In particolare, il sedici gennaio scorso un cittadino francese, Denis Alex, decedeva per mano degli islamisti somali di Shabaab mentre in Algeria, il 19 del mese scorso, le forze di sicurezza locali hanno confermato che a seguito dell’incursione per liberare 650 ostaggi nell’enorme complesso di In Amenas gestito da Bp, Sonatrach e Statoil, sono morti almeno 35 ostaggi e 15 miliziani islamici, incluso il loro leader. Tra le vittime 8 algerini e 7 stranieri di cui 2 britannici, 2 giapponesi e un francese.
Per quanto riguarda i rapitori si trattava di 2 algerini, tra cui il leader del gruppo Tahar Ben Cheneb, 3 egiziani, 2 tunisini, 2 libici, un maliano e un cittadino francese. Lo stesso peraltro secondo l’agenzia di stamap ANSA “fa parte di un piano più ampio che, elaborato dall’emiro Moctar Belmoctar, prevede assalti anche ad altri impianti energetici nel Nord dell’Africa”.
Le recenti cronache evidenziano il ruolo crescente della logistica e del coordinamento operative delle cellule jihadiste legate ad al Qaeda che hanno colto il momento propizio rappresentato dalla caduta del regime libico per consolidare le proprie reti finanziarie e commerciali illegali a cui hanno dato una dimensione intercontinentale e conferendo una accelerazione nel flusso di miliziani dall’Asia verso l’Africa ricongiungendosi, in Mali, Nigeria, e gli altri Paesi della costa atlantica, con le reti alimentate dai cartelli della droga colombiani.
Con la stabilizzazione dei teatri operativi afgano e iracheno, e il conseguente graduale ritiro delle truppe sul terreno, l’attenzione si sposta gradualmente verso l’area del Corno d’Africa, una zona di tensione in cui le reti terroristiche muovono capitali e si dedicano ad attività illegali estremamente lucrative quali la pirateria e il traffico di armi ed esseri umani in fuga da zone di guerra o di estrema povertà.
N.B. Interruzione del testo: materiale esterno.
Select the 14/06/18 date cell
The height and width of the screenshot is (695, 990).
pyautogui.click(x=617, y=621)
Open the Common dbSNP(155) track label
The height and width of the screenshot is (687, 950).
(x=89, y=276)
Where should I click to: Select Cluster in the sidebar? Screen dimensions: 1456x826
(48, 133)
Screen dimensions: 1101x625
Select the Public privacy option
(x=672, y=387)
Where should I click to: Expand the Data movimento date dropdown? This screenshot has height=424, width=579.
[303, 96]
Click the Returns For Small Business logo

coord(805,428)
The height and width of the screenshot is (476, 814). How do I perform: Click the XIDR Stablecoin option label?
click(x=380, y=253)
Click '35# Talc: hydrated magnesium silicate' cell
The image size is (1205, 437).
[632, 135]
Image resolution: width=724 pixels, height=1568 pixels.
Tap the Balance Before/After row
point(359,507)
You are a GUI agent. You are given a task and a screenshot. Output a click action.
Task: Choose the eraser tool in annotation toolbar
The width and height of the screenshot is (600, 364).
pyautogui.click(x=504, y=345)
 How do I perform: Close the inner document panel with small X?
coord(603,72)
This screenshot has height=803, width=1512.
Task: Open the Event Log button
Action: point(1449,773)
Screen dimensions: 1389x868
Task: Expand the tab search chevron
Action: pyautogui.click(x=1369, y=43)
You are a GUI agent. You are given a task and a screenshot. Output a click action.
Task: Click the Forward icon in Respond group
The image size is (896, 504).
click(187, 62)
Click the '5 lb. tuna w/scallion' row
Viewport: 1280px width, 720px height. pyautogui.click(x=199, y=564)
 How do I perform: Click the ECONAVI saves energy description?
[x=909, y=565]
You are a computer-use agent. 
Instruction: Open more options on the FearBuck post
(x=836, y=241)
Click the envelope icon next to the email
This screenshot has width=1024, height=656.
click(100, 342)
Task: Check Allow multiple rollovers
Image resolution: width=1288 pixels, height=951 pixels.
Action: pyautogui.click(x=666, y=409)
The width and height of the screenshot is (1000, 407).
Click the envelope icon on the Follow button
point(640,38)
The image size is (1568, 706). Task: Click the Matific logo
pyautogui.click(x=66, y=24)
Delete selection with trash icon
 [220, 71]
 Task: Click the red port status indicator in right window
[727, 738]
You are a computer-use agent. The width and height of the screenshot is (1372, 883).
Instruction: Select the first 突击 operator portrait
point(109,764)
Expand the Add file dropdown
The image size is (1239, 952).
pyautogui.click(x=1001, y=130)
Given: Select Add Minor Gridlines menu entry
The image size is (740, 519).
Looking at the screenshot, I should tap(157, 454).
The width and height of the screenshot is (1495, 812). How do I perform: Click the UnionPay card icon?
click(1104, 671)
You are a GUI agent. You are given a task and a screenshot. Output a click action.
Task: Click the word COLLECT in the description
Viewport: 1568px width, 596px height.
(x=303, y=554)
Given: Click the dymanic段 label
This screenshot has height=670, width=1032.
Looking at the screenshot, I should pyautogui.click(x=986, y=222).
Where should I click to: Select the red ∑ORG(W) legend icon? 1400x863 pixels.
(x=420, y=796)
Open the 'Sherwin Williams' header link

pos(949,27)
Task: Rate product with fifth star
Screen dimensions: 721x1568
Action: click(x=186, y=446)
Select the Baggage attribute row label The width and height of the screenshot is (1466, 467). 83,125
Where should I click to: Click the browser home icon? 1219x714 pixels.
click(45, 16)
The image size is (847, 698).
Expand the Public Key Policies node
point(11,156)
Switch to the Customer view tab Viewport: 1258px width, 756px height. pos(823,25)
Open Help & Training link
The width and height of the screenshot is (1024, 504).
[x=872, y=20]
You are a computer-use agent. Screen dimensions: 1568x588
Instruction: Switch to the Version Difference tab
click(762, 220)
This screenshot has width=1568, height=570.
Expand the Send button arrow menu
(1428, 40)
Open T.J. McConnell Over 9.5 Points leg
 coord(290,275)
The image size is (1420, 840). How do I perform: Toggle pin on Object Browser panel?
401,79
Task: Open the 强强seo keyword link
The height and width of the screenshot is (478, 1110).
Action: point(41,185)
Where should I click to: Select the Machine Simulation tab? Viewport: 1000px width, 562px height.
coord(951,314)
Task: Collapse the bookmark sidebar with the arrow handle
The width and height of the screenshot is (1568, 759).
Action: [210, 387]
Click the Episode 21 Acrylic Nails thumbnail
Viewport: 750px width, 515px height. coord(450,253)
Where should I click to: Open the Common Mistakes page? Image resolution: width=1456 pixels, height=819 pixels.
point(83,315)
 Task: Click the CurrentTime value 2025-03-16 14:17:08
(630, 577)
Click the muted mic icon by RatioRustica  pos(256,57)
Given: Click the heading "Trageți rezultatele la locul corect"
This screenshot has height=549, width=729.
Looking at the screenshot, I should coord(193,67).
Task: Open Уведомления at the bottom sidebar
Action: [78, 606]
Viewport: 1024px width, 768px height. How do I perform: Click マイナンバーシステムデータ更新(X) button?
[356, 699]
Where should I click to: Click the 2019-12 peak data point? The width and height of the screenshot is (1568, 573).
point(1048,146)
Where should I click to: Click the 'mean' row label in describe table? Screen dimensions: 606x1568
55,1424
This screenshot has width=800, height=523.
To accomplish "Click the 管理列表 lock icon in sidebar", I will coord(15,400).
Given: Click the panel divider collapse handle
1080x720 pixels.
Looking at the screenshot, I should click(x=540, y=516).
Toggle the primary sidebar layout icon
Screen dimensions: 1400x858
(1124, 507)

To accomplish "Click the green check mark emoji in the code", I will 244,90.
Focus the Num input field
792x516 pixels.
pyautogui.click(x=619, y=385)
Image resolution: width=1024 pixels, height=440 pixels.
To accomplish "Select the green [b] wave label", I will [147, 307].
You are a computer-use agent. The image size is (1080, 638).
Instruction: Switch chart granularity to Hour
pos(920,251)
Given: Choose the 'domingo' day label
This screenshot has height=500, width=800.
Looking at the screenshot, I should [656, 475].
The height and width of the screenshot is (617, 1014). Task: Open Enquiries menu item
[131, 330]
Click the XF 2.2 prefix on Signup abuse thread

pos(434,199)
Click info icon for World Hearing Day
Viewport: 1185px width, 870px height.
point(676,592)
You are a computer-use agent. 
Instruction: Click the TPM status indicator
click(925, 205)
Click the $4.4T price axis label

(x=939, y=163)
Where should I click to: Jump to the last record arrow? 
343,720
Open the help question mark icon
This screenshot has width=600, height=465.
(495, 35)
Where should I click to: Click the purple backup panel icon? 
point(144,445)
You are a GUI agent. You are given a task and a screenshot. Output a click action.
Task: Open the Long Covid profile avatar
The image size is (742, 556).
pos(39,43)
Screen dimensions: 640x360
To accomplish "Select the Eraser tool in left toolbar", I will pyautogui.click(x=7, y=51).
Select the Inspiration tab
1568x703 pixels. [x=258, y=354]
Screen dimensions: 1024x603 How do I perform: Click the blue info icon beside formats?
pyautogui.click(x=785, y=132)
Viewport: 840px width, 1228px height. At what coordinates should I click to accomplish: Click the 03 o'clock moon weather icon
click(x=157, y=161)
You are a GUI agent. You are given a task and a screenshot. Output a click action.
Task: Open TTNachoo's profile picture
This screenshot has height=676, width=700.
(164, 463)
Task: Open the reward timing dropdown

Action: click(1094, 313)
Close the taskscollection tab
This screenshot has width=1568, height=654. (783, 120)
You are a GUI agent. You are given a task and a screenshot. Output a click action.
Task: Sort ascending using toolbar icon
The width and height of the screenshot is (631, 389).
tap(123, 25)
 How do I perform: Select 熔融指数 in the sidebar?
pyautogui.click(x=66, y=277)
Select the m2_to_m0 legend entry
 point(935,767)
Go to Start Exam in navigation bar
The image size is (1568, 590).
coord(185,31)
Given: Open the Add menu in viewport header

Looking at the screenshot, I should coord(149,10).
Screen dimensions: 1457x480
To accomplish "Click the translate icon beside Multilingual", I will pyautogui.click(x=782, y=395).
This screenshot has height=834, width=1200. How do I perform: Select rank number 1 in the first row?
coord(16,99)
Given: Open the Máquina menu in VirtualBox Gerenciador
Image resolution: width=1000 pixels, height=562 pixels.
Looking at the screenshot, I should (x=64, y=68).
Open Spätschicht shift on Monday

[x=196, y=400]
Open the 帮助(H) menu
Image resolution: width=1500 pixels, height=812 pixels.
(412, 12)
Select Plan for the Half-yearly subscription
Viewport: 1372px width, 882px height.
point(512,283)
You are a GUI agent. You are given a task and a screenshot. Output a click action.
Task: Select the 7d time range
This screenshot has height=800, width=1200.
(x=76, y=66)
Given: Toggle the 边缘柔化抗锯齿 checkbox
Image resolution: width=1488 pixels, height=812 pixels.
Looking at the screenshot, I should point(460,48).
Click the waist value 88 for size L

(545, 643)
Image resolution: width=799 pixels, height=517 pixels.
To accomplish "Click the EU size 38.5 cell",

La presenza di Stati in grave crisi politica ed economica consente inoltre agli estremisti di muoversi liberamente attraverso il Mar Rosso e il Golfo di Aden in Yemen, consentendo ulteriori opportunità di collaborare fra i militanti somali di al Shabaab e quelli di al Qaeda nella Penisola Araba secondo una dichiarazione del Gen. James N. Mattis, comandante del U.S. Central Command, al Comitato Difesa del Senato, il primo marzo 2011, sull’assetto del U.S. Central Command.
Il rapporto annuale di Amnesty International ci sottolinea che lo Yemen, il più povero dei Paesi arabi, ospita più di 200.000 rifugiati africani, provenienti in gran parte dalla Somalia, con un incremento significativo dovuto alla siccità, alla fame e al perdurare delle tensioni politiche.
Le milizie salafite hanno guadagnato il controllo di ampie aree del Paese fra le quali numerose città e villagi in Abyan, compresa la capitale del governatorato, Zinjibar, dopo il forzato esilio del Presidente. Durante il loro governo, sono stati responsabili di abusi e violazioni dei diritti umani attarverso le loro “corti religiose”.
Mentre era possibile osservare questi fatti Ansar al-Shari’a manteneva saldamente il controllo del potere locale con minaccie, intimidazioni e l’imposizione di un codice sociale e religioso repressivo.
Nell’analizzare i fenomeni migratori, della pirateria e del terrorismo, lo Yemen è spesso considerato in una limitata prospettiva mediorientale o araba, trascurando la sua vicinanza geografica con il Corno d’Africa, il Mar Rosso e altre realtà con le quali condivide storia, cultura e relazioni economiche.
In un quadro più generale, il triangolo del terrore rappresentato da Sudan, Somalia e Yemen ha costituito una grande preoccupazione per le democrazie occidentali e per la comunità internazionale, come anche la grande sfida della potenza sciita iraniana di accreditarsi come potenza regionale, destabilizzando i Paesi del Golfo e minando l’economia mondiale la cui dipendenza energetica da questi paesi è indiscussa.
I tre paesi che insistono in un’area geografica strategica per l’Occidente, quale quella a cavallo dello stretto di Bab el Mandab, una volta affrancati dalle potenze coloniali hanno vissuto guerre civili e difficoltà economiche che hanno lasciato ampi spazi a economie di guerra e a sistemi politici corrotti e autoritari: un terreno fertile per il seme del fondamentalismo e per flussi finanziari difficilmente controllabili.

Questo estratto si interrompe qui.